## Start

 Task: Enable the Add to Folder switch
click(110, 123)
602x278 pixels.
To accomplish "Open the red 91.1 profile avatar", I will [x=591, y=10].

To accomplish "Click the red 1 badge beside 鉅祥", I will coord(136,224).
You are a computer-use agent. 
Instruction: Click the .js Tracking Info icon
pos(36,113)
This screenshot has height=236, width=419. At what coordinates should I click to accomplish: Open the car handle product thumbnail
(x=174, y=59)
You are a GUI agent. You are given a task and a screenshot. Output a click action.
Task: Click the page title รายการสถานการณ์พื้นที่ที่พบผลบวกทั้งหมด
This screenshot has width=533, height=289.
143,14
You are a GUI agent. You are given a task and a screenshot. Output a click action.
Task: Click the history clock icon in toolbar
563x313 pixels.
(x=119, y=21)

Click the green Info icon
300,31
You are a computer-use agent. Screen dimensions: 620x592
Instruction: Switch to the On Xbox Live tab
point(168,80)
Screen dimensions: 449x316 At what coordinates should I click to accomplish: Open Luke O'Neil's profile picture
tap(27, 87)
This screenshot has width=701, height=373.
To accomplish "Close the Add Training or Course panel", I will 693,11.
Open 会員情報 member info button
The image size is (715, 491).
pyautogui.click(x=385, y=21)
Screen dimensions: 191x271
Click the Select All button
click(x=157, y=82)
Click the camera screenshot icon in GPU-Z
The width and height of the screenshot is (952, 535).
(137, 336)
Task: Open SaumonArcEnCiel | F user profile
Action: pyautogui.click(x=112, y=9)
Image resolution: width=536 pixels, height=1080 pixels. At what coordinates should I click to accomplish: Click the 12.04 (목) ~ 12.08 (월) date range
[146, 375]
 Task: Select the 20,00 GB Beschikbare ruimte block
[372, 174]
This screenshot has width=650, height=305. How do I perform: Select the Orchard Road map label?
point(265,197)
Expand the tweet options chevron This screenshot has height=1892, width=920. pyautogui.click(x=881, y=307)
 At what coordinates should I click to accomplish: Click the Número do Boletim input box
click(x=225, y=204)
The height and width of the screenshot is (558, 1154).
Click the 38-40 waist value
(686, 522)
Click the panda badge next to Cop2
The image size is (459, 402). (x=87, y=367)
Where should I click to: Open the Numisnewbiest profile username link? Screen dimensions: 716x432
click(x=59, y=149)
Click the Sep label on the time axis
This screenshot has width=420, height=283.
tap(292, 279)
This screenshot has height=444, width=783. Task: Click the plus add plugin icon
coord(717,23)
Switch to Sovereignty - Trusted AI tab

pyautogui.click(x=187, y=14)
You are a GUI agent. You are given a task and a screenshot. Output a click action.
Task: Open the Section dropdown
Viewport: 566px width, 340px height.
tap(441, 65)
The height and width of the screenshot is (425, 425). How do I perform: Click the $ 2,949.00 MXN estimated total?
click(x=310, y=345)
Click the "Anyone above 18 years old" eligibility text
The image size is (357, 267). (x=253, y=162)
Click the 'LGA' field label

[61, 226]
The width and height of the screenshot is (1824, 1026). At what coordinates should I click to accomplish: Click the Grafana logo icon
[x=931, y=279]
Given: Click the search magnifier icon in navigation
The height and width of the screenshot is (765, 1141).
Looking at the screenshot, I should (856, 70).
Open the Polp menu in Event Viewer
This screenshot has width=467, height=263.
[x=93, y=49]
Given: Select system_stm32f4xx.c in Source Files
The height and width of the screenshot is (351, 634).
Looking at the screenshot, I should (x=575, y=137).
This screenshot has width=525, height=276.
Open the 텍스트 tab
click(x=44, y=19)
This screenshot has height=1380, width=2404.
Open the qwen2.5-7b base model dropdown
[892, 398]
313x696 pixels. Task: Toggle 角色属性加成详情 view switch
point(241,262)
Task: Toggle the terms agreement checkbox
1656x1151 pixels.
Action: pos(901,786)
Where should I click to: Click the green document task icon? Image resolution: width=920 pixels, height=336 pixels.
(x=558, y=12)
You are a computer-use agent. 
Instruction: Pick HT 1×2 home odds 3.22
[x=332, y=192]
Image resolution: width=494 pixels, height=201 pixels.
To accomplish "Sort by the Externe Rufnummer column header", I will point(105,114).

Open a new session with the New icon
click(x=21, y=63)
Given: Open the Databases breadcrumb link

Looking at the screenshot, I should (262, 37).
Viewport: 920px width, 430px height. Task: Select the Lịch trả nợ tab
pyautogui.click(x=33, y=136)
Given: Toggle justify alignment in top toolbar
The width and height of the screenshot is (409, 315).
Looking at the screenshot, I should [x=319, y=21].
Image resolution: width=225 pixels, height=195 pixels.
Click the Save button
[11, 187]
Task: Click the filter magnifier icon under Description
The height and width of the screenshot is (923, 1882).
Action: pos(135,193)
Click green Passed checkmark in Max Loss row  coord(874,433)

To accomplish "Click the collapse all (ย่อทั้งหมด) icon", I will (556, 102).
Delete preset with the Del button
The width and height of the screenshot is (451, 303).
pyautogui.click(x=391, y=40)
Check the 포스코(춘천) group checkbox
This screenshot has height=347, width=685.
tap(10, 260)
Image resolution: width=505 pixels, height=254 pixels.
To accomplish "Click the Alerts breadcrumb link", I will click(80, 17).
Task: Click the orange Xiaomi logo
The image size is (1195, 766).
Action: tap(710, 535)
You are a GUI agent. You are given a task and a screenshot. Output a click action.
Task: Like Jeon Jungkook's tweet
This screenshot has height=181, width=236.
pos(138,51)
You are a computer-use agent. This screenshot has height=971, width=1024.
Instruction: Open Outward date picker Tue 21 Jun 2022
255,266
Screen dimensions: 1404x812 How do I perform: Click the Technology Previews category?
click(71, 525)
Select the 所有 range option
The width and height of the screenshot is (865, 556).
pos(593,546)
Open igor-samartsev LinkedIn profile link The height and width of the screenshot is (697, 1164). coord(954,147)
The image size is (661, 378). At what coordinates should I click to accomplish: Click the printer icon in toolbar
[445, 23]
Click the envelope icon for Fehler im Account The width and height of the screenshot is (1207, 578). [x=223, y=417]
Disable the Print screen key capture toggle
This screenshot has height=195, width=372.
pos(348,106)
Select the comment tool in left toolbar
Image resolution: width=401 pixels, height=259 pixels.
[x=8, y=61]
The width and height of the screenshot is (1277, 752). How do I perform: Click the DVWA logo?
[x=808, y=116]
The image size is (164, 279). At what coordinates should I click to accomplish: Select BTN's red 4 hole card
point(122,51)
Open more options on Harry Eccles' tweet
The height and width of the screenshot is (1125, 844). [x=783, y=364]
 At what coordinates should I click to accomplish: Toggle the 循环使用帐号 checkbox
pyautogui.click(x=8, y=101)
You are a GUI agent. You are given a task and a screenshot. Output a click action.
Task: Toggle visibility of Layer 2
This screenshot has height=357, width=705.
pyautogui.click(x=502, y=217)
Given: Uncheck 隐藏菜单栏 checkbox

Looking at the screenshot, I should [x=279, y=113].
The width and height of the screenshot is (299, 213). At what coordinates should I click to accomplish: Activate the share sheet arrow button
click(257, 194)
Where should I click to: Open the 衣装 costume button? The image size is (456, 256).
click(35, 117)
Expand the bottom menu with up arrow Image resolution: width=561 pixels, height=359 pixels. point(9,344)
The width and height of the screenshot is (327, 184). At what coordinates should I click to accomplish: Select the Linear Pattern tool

## End

= Your goal =
Show each line of the records that contains the word "computer".

= Correct result =
You are a computer-use agent. 
You are a computer-use agent. Screen dimensions: 620x592
You are a computer-use agent. 
You are a computer-use agent. This screenshot has height=971, width=1024.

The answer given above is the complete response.